***** Input data

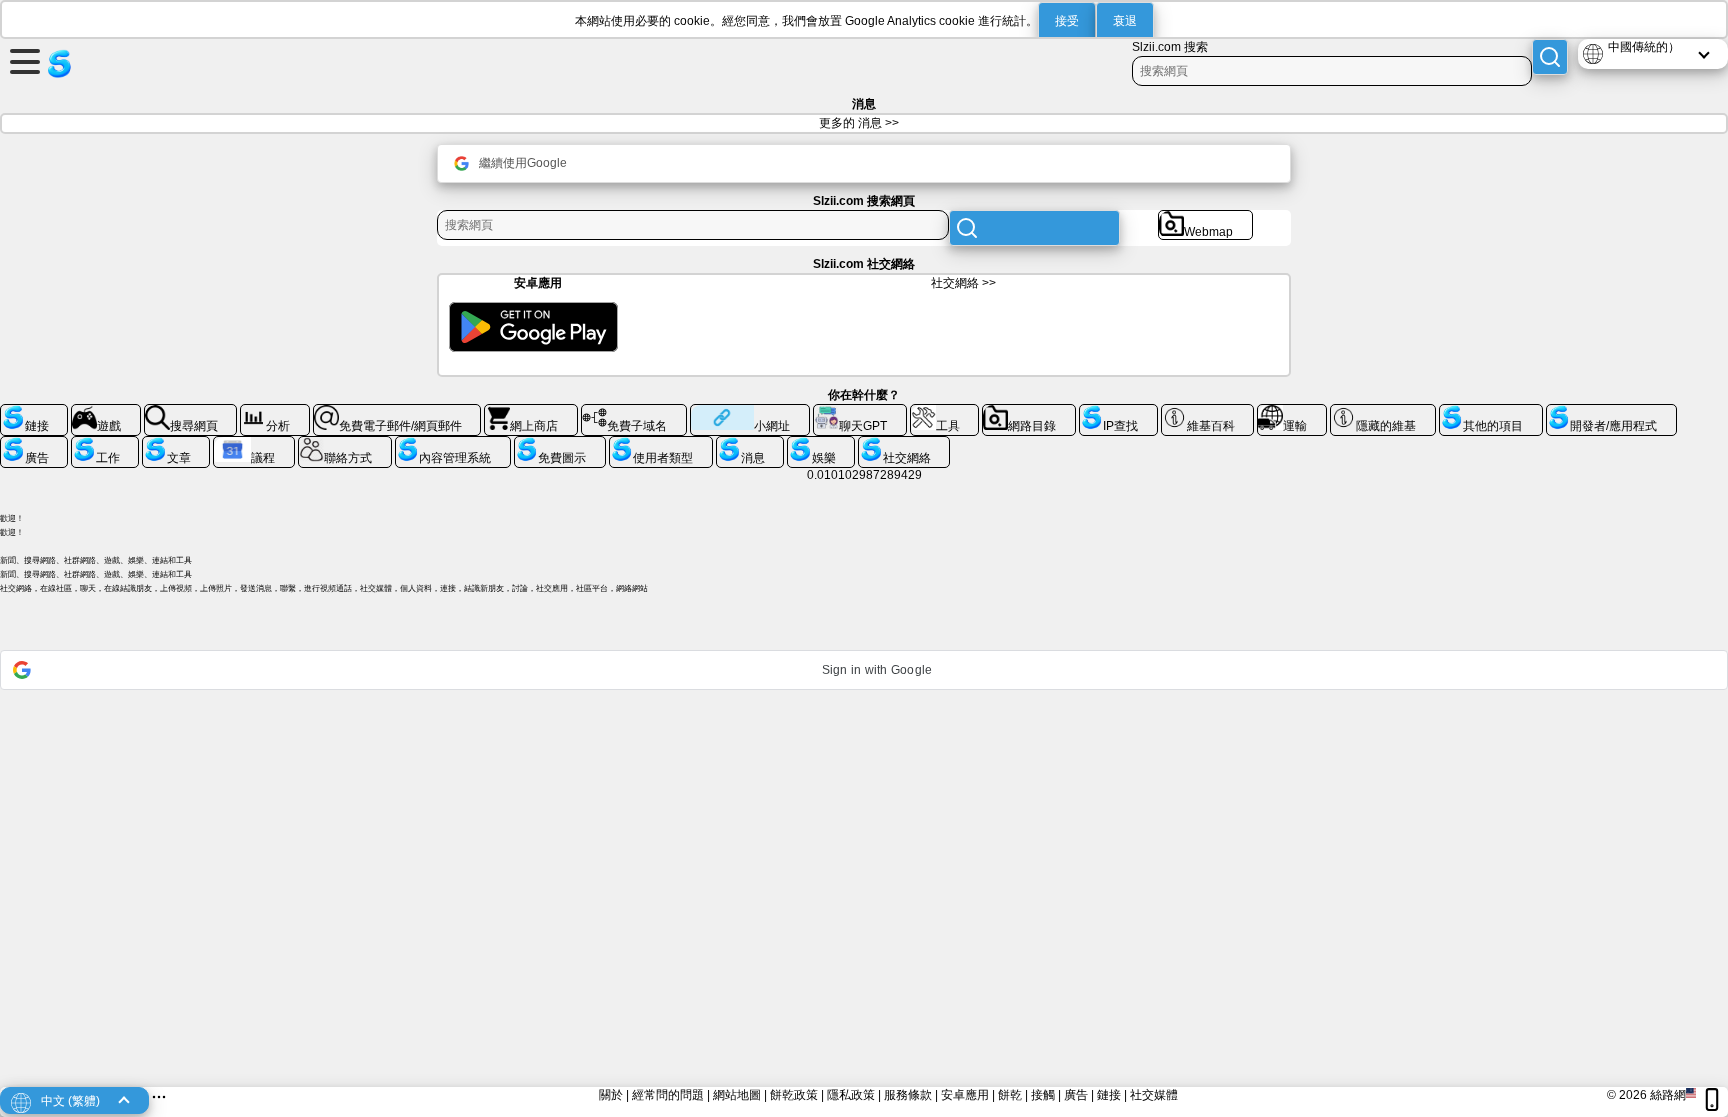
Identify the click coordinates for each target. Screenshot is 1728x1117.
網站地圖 (737, 1095)
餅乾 (1010, 1095)
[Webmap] (1205, 218)
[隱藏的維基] (1383, 412)
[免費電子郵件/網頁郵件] (397, 412)
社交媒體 (1154, 1095)
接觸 (1043, 1095)
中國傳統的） (1644, 47)
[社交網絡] (904, 444)
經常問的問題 (668, 1095)
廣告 (1076, 1095)
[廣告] (34, 444)
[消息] (750, 444)
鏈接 (1109, 1095)
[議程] (254, 444)
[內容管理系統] (453, 444)
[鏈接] (34, 412)
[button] (864, 670)
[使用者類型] (661, 444)
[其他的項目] (1491, 412)
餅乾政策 (794, 1095)
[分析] (275, 412)
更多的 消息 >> (859, 123)
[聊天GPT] (860, 412)
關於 (611, 1095)
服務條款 (908, 1095)
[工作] (105, 444)
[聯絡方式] (345, 444)
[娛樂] (821, 444)
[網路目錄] (1029, 412)
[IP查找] (1118, 412)
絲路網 (1668, 1095)
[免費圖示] (560, 444)
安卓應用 (965, 1095)
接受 (1067, 21)
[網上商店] (531, 412)
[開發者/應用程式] (1611, 412)
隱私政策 (851, 1095)
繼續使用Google (523, 163)
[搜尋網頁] (191, 412)
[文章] (176, 444)
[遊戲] (106, 412)
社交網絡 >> (963, 283)
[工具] (945, 412)
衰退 (1125, 21)
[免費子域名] (634, 412)
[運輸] (1292, 412)
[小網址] (750, 412)
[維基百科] (1208, 412)
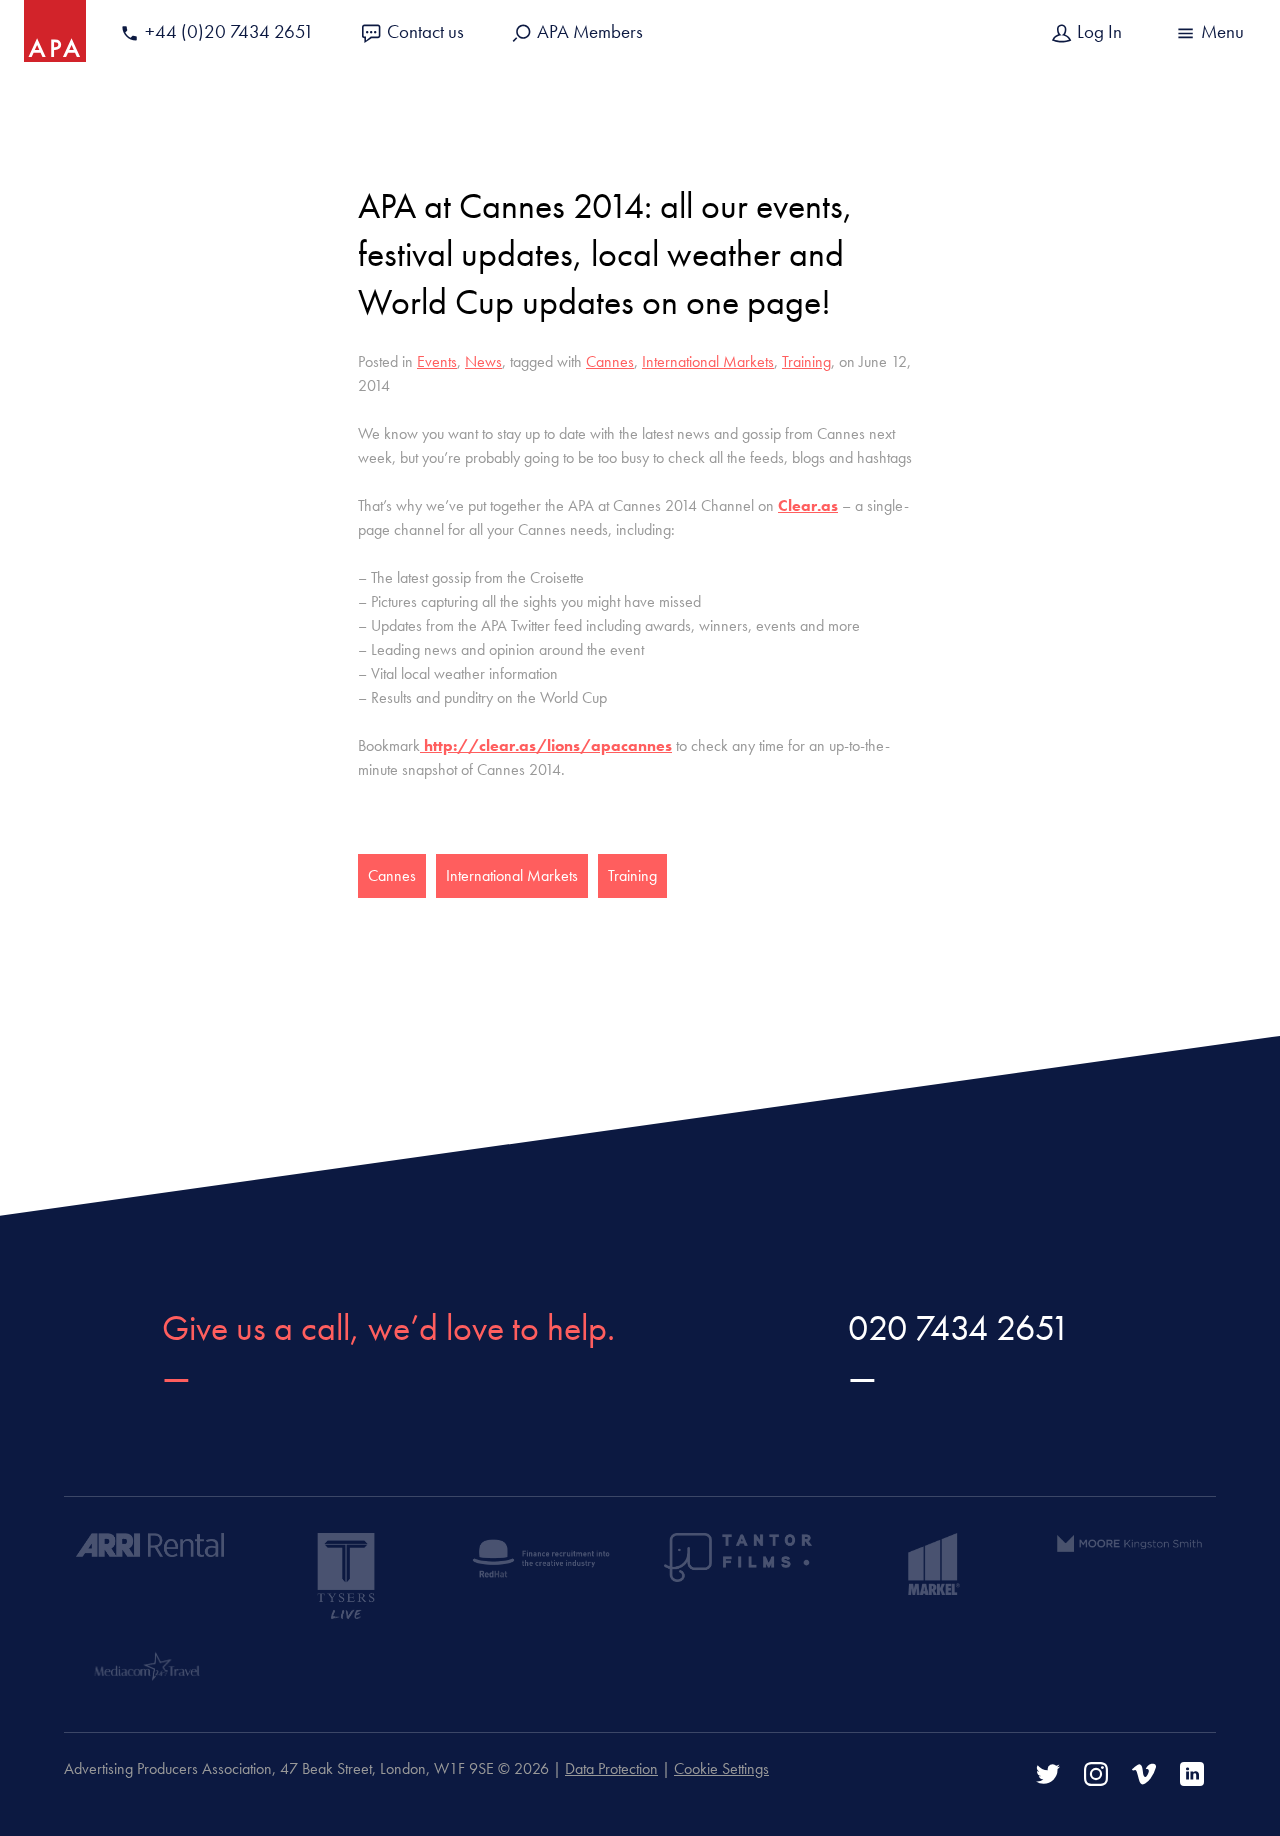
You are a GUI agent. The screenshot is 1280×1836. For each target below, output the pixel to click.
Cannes (610, 361)
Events (437, 361)
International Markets (708, 361)
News (483, 361)
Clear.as (808, 505)
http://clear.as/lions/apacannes (546, 745)
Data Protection (611, 1768)
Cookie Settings (721, 1768)
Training (806, 361)
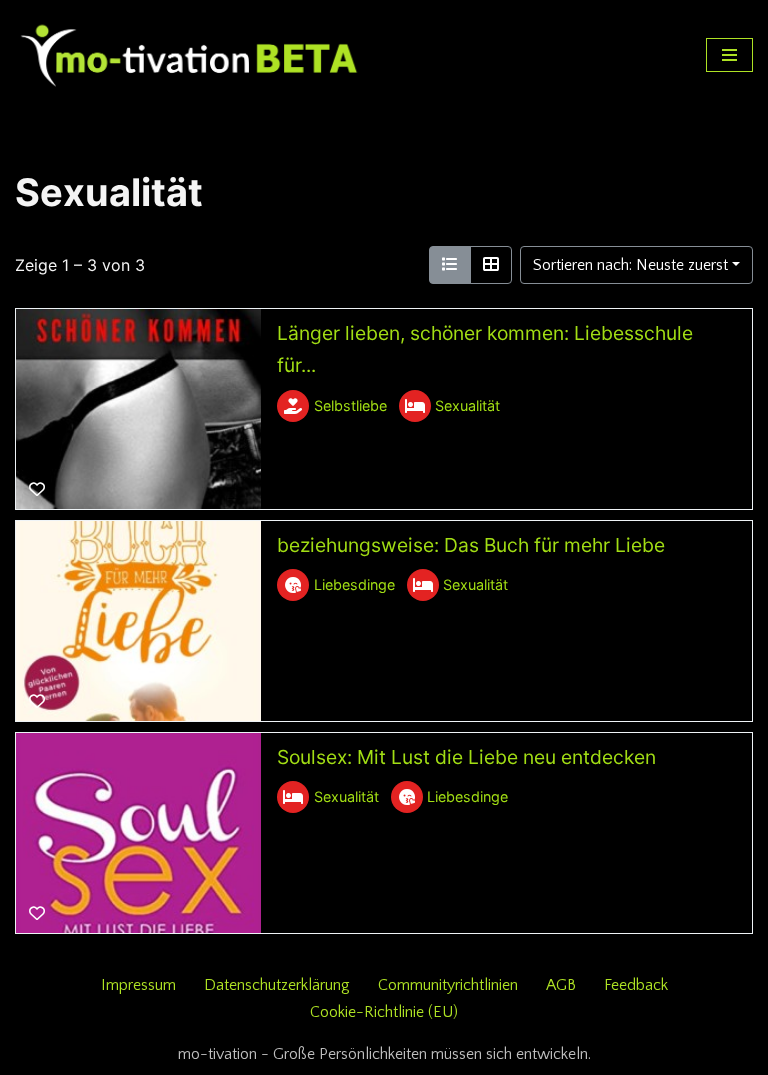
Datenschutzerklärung (277, 985)
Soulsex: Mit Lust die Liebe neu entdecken (466, 757)
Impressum (138, 985)
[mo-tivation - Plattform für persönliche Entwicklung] (190, 55)
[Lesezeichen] (37, 490)
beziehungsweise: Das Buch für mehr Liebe (471, 545)
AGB (561, 985)
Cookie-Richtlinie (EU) (384, 1012)
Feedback (636, 985)
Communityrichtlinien (448, 985)
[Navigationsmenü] (729, 55)
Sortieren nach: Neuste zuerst (630, 265)
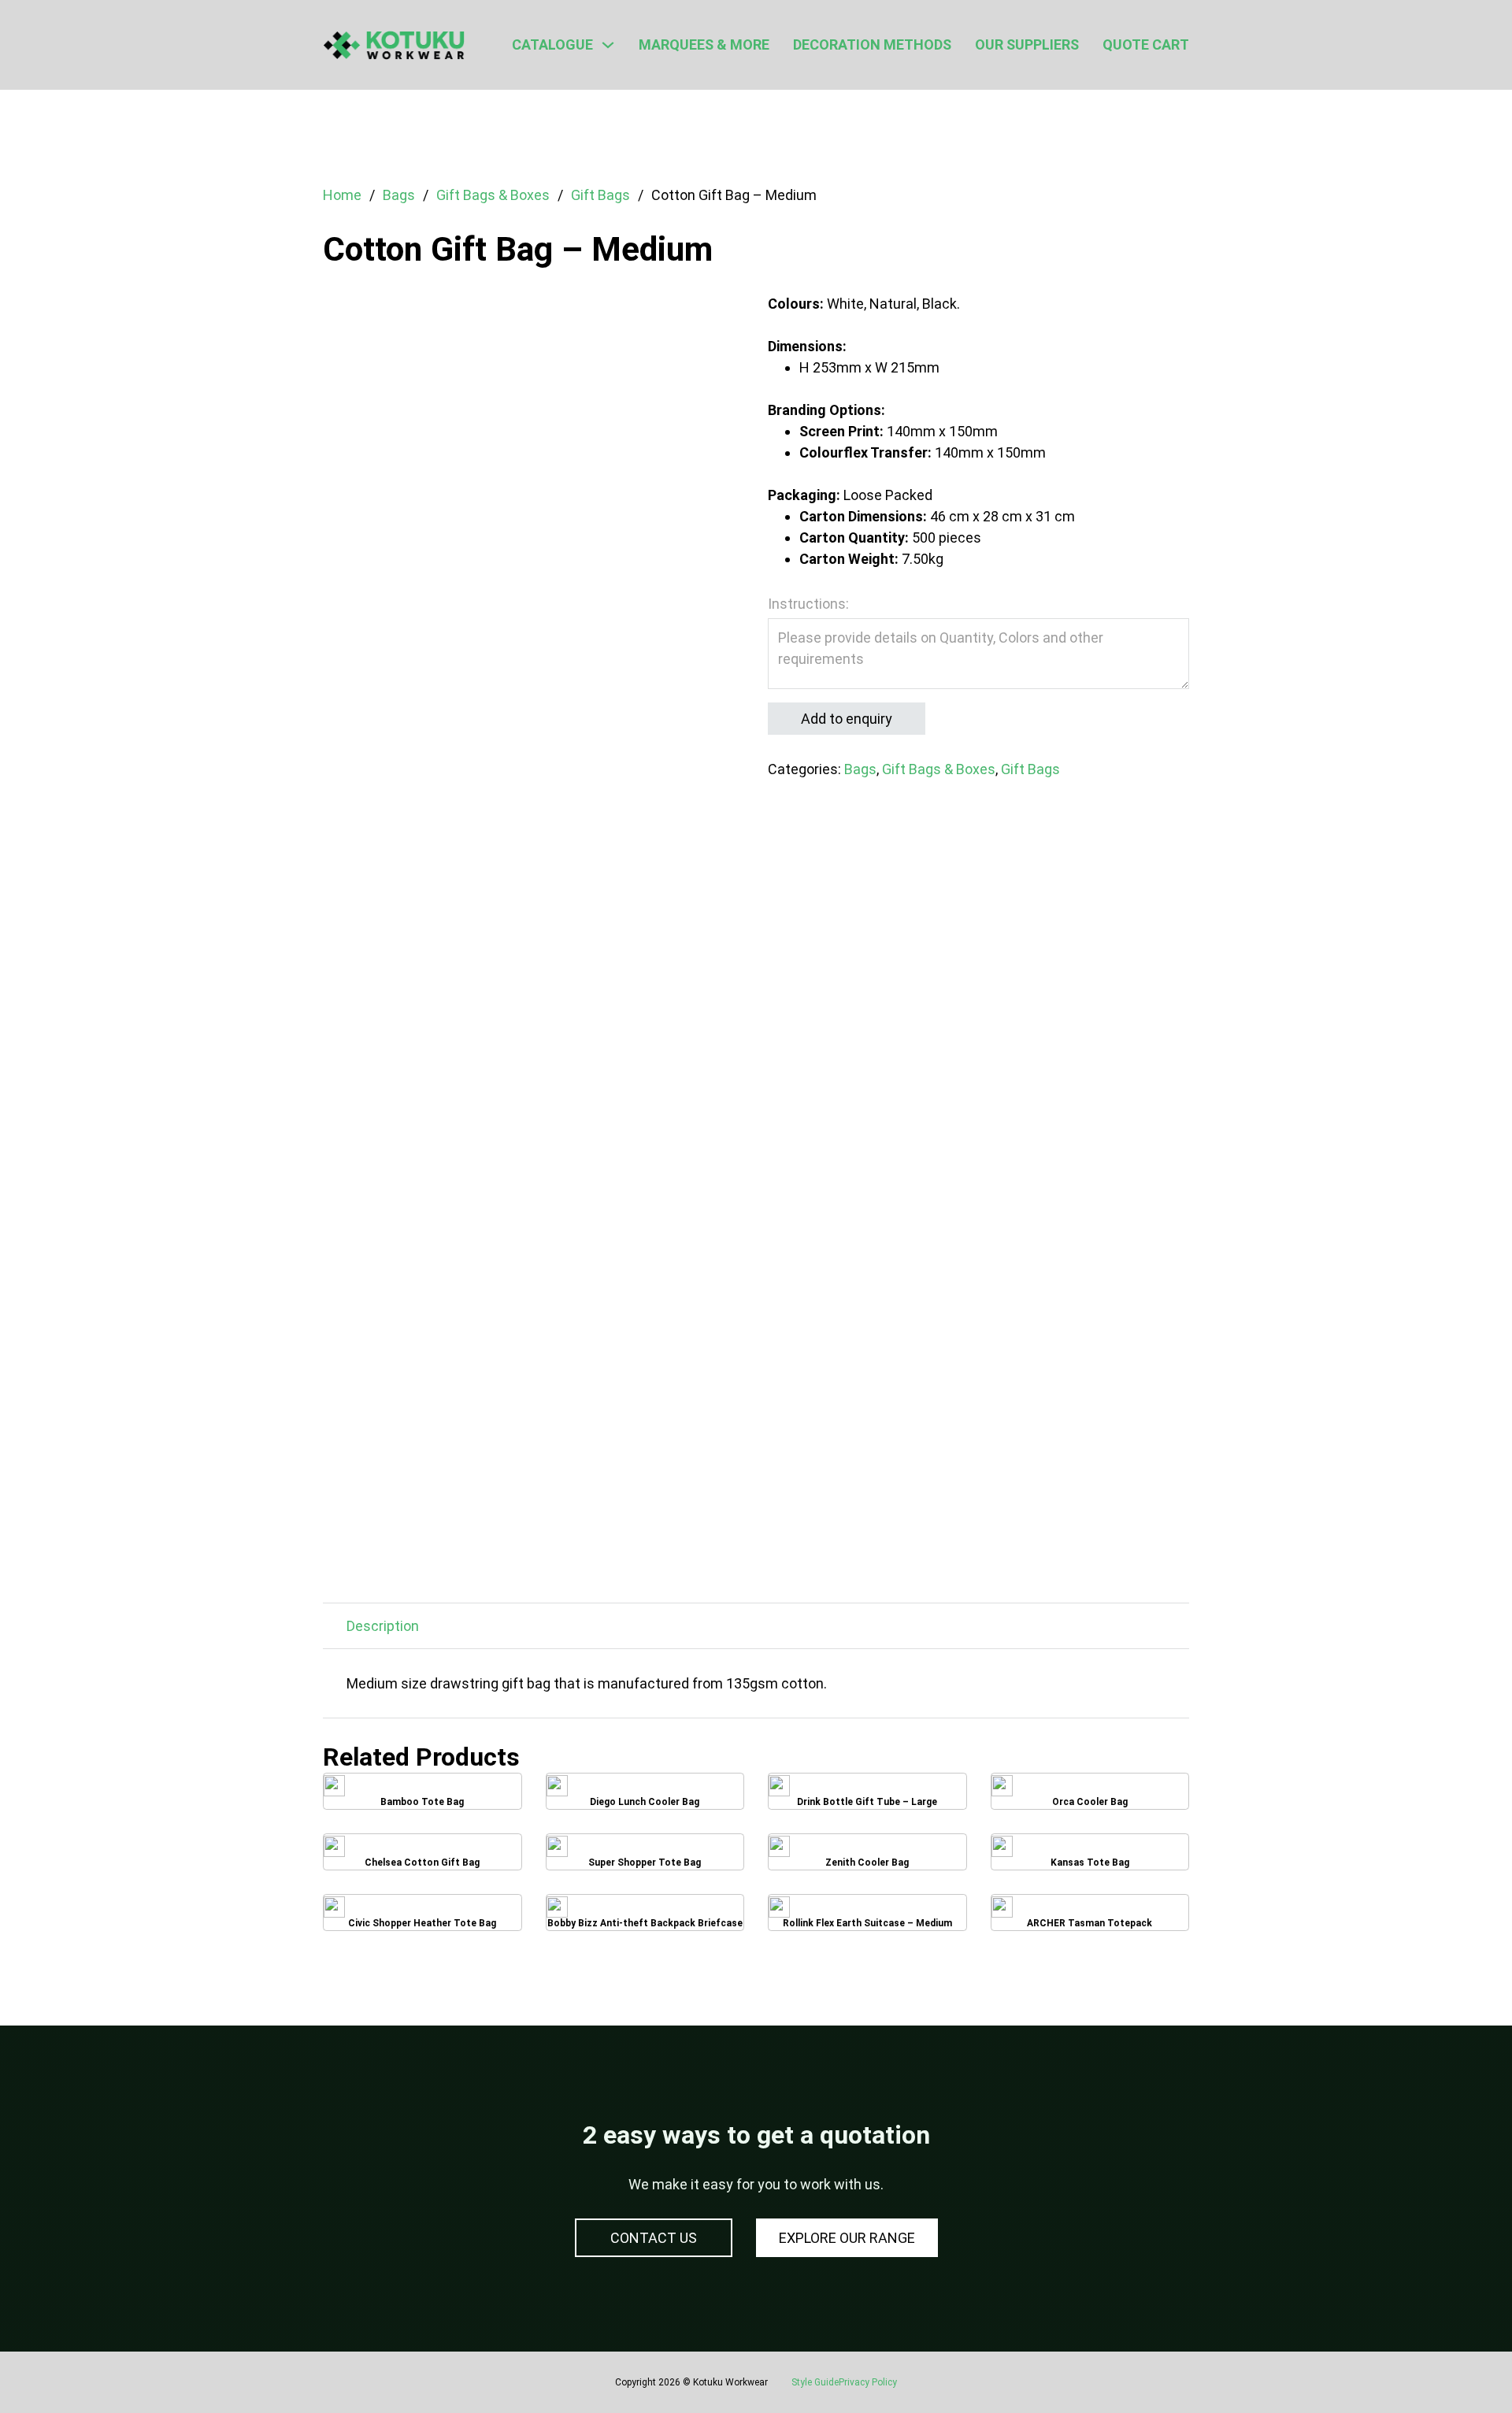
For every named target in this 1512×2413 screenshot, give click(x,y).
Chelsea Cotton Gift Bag (422, 1857)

**********

Wherever the word "target" turns up in the records, copy out the line it is on.

Identify the click coordinates for each target. Screenshot is 1728x1117.
You are a GUI agent. The screenshot is 1280×1836. For each target below, output the pixel to click.
For every named target in this 1512×2413 screenshot, give click(x,y).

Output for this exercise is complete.